Antusiasme konsumen membeli paket menu BTS ini tidak hanya memicu kerumunan dan antrean di berbagai daerah, tapi juga membuat orang beramai-ramai menjual bungkus atau kemasan bekas makanan tersebut. Di marketplace, bekas bungkus BTS meal ditawarkan gila-gilaan, mulai ratusan ribu hingga jutaan. Salah satu kemasan bekas BTS meal konon ada yang ditawarkan di OLX dengan harga mencapai Rp599 juta atau seharga mobil mewah.

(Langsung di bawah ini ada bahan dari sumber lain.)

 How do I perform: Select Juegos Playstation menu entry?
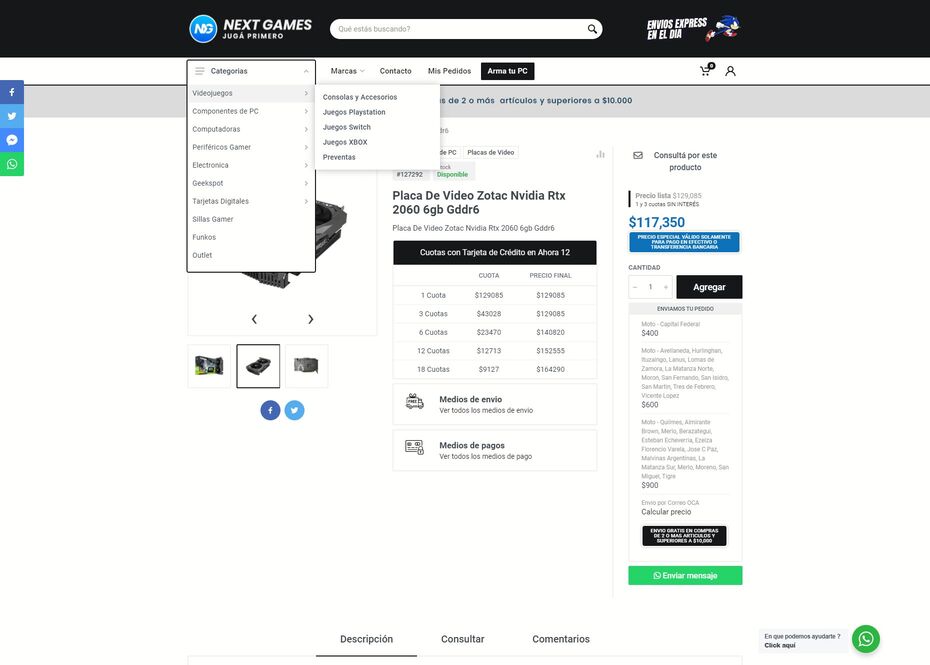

Kenapa tawaran paket BTS meal bisa memicu antrean dan euforia yang gila-gilaan? Kenapa ada sebagian konsumen yang sampai rela mengeluarkan uang dan antre hanya untuk sebuah paket makanan, yang rasanya tidak beda dengan paket makanan lain yang ditawarkan restoran cepat saji?


Subkultur penggemar


Untuk menjelaskan kenapa masyarakat begitu antusias menyambut tawaran paket menu baru McDonald, BTS meal, mau tidak mau harus digunakan perspektif cultural studies. Seperti diketahui, BTS ialah grup boyband terkenal asal Korea Selatan yang sekarang sedang naik daun.


Penggemar K-Pop ini sebagian besar ialah anak muda yang memuja semua anggota BTS sebagai selebritas yang mereka gemari. Tidak hanya menggemari lagu-lagi boyband pujaan mereka, para penggemar menggemari apa pun yang merefleksikan band pujaan mereka.


Paket menu makanan BTS meal, seperti yang ditawarkan McDonald, ialah bagian dari kecerdikan kapitalisme memanfaatkan momen dan antusiasme penggemar BTS. Anak-anak muda yang menjadi penggemar BTS pada dasarnya ialah sekelompok fandom yang memiliki selera dan cita rasa global terhadap produk industri budaya yang populer. Alih-alih berselera terhadap menu-menu lokal, para penggemar yang fanatik ini sering tanpa berpikir panjang akan menggemari apa pun yang ditawarkan bintang pujaan mereka.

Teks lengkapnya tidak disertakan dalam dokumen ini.